ABOUT THIS EXERCISE » Look below for the line with "This screenshot has width=746, height=719.". Retype it and every line after it to the end, exactly, but leave out the pictures.

------ DATA PROVIDED

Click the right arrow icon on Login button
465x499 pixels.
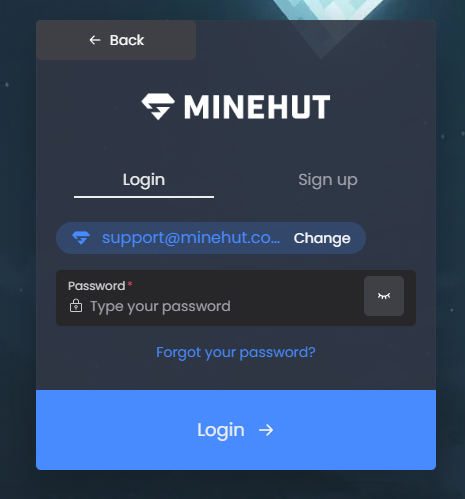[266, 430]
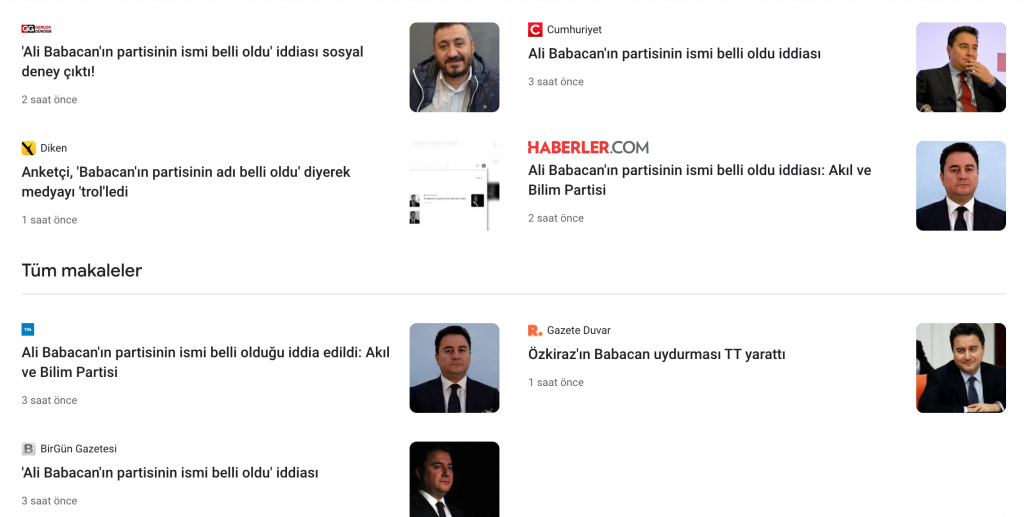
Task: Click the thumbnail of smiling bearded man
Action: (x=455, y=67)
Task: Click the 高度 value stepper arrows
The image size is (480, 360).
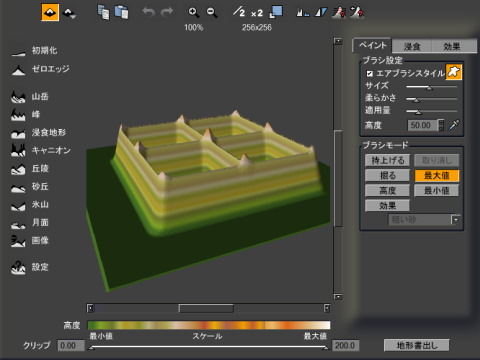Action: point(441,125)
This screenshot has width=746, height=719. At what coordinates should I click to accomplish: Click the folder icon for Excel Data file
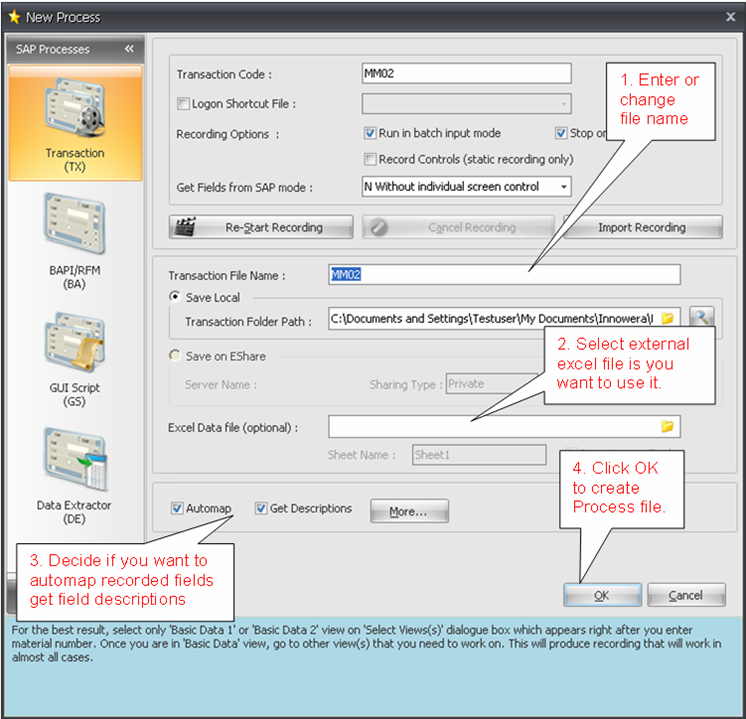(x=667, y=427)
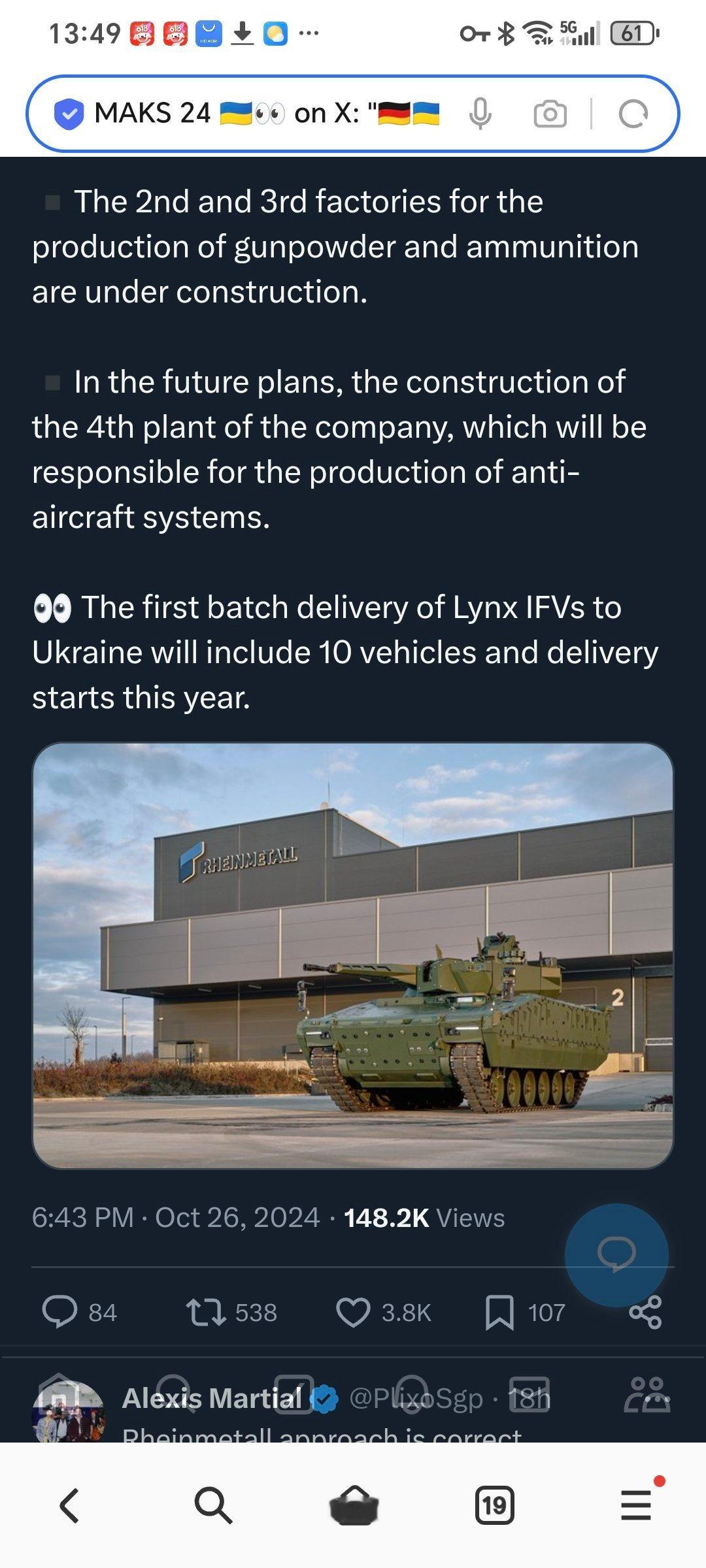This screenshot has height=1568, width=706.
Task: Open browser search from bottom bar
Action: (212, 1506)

------------

YOUR RESPONSE »
This screenshot has width=746, height=719. At what coordinates should I click to accomplish: Click the folder icon for Excel Data file
(x=667, y=427)
This screenshot has height=1568, width=706.
Task: Open browser search from bottom bar
Action: (212, 1506)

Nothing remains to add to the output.